-- Extracted data follows --
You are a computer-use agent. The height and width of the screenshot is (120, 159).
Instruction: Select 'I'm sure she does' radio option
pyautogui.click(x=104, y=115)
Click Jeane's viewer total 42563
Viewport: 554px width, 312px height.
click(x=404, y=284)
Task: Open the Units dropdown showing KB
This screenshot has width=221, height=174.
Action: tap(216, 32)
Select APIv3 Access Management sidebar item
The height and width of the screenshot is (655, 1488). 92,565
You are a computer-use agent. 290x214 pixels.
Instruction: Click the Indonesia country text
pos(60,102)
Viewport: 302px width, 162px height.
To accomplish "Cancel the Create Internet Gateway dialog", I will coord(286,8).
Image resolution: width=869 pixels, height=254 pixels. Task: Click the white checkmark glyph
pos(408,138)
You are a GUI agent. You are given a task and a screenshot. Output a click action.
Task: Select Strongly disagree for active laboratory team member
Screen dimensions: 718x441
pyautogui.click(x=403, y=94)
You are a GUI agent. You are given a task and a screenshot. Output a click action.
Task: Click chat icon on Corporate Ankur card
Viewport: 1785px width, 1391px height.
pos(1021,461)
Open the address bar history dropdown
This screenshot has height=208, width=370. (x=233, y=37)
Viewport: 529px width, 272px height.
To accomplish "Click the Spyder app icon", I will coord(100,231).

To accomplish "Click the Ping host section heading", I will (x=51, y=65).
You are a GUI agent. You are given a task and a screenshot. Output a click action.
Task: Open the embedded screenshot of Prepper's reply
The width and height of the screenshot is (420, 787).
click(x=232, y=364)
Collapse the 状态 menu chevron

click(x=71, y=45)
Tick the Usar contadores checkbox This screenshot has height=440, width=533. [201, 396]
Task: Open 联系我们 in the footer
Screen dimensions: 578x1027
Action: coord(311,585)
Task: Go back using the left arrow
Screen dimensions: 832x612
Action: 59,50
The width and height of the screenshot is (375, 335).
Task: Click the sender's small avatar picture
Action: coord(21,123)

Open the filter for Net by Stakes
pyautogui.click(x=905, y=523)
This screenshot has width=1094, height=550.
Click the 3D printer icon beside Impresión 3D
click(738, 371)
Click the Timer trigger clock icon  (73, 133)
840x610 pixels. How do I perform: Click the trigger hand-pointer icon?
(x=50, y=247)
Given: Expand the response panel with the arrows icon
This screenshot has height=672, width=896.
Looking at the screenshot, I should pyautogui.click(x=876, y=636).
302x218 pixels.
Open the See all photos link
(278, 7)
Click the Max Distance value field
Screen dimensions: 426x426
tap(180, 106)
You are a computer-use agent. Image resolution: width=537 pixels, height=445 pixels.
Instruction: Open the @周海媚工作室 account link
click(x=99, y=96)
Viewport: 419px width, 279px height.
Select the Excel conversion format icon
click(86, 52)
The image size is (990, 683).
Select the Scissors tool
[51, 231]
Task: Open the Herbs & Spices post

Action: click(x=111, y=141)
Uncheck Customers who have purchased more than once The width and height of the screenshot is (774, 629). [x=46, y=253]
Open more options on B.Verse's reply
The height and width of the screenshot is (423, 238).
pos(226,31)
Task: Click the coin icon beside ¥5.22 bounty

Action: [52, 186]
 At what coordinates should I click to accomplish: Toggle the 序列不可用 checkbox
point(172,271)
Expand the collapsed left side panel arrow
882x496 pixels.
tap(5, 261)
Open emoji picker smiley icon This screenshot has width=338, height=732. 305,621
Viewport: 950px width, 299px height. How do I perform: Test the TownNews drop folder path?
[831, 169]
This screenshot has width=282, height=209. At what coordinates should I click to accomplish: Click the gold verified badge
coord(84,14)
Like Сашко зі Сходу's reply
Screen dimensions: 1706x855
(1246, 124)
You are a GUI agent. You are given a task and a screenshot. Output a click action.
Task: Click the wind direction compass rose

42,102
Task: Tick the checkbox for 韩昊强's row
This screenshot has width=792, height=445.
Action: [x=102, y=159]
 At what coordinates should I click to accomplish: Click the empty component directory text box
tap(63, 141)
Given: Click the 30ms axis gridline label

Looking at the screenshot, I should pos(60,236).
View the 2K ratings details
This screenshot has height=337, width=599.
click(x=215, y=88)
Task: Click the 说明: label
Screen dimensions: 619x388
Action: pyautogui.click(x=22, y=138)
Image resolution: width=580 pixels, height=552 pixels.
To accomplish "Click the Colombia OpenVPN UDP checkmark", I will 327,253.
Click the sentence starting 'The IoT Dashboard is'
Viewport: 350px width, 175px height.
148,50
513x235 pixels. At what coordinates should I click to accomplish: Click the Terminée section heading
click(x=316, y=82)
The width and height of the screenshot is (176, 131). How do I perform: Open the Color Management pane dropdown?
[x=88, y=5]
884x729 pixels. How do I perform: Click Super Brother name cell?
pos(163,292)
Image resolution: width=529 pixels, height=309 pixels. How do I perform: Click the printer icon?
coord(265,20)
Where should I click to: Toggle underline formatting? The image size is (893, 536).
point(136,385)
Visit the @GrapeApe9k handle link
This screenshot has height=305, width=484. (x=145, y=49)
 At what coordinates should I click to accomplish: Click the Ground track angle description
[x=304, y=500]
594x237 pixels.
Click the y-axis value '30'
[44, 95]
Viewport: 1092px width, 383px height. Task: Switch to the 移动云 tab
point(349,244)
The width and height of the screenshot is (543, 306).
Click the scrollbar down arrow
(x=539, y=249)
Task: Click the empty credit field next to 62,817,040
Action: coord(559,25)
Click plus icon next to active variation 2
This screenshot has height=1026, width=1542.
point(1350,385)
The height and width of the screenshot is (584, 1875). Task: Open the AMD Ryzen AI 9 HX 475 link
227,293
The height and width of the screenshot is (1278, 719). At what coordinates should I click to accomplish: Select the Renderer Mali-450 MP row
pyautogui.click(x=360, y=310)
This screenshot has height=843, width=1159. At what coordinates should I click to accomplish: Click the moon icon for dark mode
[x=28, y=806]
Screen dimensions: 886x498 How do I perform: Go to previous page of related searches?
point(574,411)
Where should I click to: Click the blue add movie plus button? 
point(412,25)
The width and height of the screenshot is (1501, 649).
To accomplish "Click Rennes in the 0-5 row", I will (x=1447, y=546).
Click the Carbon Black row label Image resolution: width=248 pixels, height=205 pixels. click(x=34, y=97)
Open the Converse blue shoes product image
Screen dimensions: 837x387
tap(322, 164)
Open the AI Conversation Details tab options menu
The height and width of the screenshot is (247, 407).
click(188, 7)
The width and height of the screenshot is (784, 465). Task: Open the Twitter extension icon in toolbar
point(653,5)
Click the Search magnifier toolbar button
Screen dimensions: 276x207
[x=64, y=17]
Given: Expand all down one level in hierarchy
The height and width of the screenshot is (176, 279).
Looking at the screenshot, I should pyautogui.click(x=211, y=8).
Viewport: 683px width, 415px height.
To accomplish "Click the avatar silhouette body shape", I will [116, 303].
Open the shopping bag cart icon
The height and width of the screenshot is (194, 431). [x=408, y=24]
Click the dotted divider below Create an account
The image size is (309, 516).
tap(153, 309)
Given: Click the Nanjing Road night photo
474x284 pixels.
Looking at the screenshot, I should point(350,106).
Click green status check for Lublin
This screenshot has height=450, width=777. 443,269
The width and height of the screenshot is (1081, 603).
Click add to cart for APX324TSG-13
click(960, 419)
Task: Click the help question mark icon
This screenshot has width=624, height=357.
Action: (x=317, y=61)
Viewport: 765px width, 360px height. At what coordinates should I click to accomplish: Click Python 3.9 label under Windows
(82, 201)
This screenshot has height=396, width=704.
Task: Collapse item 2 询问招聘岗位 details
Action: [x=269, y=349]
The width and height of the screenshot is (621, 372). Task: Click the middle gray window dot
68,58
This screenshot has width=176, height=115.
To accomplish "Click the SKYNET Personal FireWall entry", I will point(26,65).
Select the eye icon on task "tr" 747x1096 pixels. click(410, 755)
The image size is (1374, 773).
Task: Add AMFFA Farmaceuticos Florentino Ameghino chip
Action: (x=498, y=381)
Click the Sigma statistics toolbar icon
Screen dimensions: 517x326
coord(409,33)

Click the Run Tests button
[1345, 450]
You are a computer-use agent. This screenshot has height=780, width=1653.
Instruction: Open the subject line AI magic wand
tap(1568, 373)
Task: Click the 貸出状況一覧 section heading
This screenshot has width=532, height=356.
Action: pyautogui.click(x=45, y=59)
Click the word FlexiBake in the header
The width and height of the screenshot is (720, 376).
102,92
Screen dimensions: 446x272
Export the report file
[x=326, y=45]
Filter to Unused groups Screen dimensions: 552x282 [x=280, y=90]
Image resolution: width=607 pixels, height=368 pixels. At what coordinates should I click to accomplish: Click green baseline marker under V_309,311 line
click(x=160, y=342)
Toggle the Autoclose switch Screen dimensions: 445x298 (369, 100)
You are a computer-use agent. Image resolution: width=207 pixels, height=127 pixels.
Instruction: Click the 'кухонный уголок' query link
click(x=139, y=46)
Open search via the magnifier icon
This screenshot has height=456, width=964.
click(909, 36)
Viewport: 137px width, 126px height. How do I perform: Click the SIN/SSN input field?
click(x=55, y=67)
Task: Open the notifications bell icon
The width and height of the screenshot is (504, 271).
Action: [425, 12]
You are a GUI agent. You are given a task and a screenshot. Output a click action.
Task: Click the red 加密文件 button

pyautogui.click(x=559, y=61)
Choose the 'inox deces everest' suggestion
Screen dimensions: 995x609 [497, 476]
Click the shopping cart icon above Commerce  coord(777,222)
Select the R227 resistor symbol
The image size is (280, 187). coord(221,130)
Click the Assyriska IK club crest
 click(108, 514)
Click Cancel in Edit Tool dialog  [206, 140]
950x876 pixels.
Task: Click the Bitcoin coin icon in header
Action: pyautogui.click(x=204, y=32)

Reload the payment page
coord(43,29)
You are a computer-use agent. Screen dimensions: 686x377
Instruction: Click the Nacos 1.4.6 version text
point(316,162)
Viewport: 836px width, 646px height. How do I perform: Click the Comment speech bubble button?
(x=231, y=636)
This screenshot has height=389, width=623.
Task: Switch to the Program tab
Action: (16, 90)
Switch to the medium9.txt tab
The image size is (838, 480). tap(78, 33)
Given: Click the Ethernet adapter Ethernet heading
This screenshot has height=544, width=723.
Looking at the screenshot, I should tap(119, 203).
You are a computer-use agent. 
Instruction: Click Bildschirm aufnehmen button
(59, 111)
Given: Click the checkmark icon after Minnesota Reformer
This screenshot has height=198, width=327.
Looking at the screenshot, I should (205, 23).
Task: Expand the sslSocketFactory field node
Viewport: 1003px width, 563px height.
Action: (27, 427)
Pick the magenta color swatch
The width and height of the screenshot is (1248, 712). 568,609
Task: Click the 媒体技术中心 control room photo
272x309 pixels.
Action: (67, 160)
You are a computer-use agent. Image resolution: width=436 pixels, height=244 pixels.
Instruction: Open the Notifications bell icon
-- Extracted data concluded --
■ Instructions to follow
At the line containing "Viewport: 1003px width, 563px height.", start transcribing exactly, and continue through the last line of the listing. Stop there and add nothing.

■ Task solution
Viewport: 1003px width, 563px height.
Action: (27, 427)
Pick the magenta color swatch
The width and height of the screenshot is (1248, 712). 568,609
Task: Click the 媒体技术中心 control room photo
272x309 pixels.
Action: (67, 160)
You are a computer-use agent. Image resolution: width=436 pixels, height=244 pixels.
Instruction: Open the Notifications bell icon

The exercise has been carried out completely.